GC&RT Results - Classification Tab

Select the Classification tab of the GC&RT Results dialog box to access options for reviewing plots and spreadsheets of observed and predicted values for each observation. The tab also provides information about the prior probabilities used in the analysis.

Sample. Select an option button in the Sample group box to specify for which type of sample to compute the predicted and residual statistics (classifications). If these options are not available, no valid cases were found in the respective type of sample.

Analysis. Select this option button to display and plot predicted and residual values for all observations that were used to compute the current results.

Test set. Select this option button to display and plot all observations that were not used to compute the current results, but have valid data for all predictor and dependent variables.

Prediction. Select this option button to display and plot all cases that have valid data for the predictor variables, but missing data for the dependent variable.

Surrogate. Select this option button to display and plot only those cases with missing data for at least one predictor variable used for splitting, if those cases were included in the analyses by using surrogate splits (see, for example, the description of the Number of surrogates option on the Quick specs dialog box - Advanced tab).

Predicted vs. observed by classes. This button is only available for classification-type problems. Click the Predicted vs. observed by classes button to produce a spreadsheet and a 3-D histogram of the predicted by observed classification frequencies.  

Priors. Click the Priors button to display the spreadsheet containing the prior probabilities and the corresponding n for each class (group) in the dependent variable.

Adjusted priors. Click this button to produce a spreadsheet containing a priori probabilities for each class of the dependent variable, adjusted for the User-specified misclassification costs and the corresponding class ns. Note that this option is available only when the User-specified misclassification costs option is used in the analysis.
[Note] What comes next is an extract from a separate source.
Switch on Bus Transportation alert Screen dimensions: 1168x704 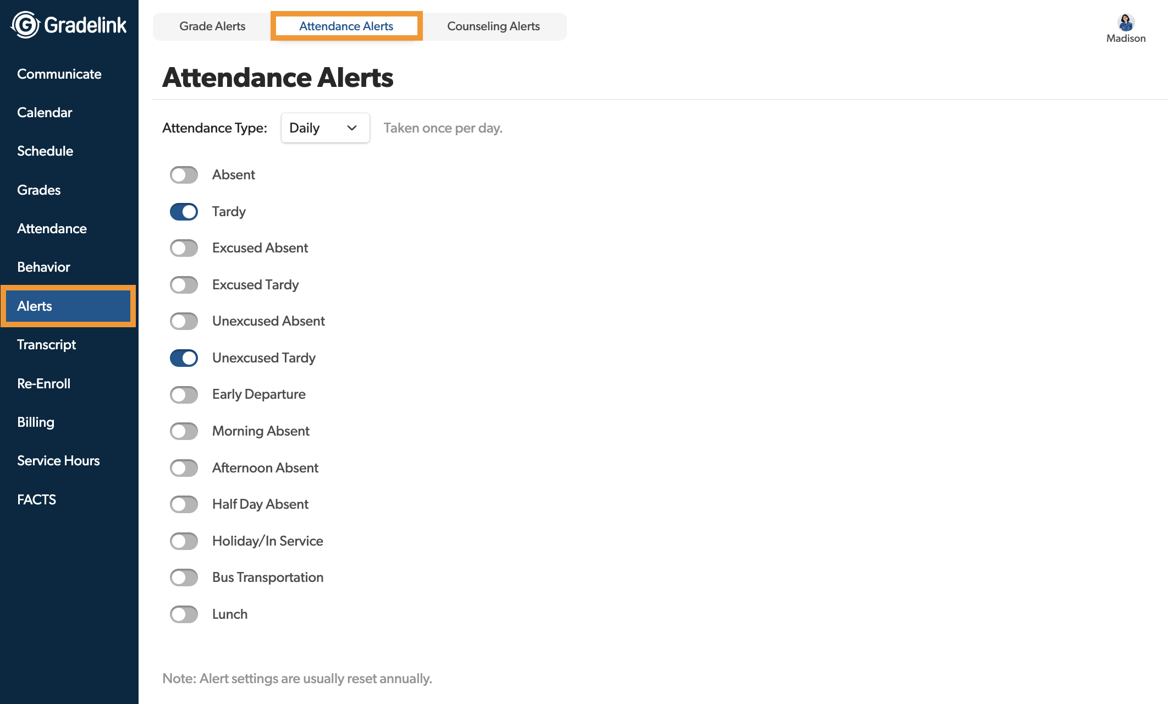coord(184,578)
Misclassification cost matrix. Click the Misclassification cost matrix button to display the spreadsheet containing the user-specified costs of misclassifying cases or objects in each observed class of the dependent variable (columns) as another class (rows; all cost values will be 1 by default, i.e., if not altered by the user).

Terminal nodes. Click this button to produce a spreadsheet containing summary information for the terminal nodes only.

For classification problems (categorical dependent variable), the spreadsheet shows the number of cases or objects in each observed class that are sent to the node; a Gain value is also reported. By default (with Profit equal to 1.0 for each dependent variable class), the gain value is simply the total number of observations (cases) in the respective node. If separate Profit values are specified for each dependent variable class, then the Gain value is computed as the total profit (number of cases times respective profit values).

For regression problems (continuous dependent variable), the spreadsheet shows the number of cases or objects in each observed class that are sent to the node, and the respective node mean and variance.

Options for gain. Gain is a measure of importance of a node that helps identify desired terminal nodes. Gain is calculated as the number or percent of cases in the selected category or as the average profit for each terminal node. The options here can be used to determine how the gain should be computed for each node. Note that these options are available only when performing classification analyses.  

Average profit. Select this option button to compute the gain as the weighted average of the number of cases in each category for the terminal node. All weights are 1 by default, but can be specified via the Profit option (see below).

Profit. Click this button to display the Enter values of profit for the categories of dialog box. In this dialog box you can specify profit values (weights) to be used when computing the gain for each node. This button is only active if the Average profit option has been selected. By default, the profit values for all categories are equal to 1.

Percent of cases. Select this option button if you want the gain to be computed as percent of cases of the response variable, for a selected category.

Category. Select the category on which to base the percent-of-cases computations from this list. This option becomes available when Percent of cases is selected.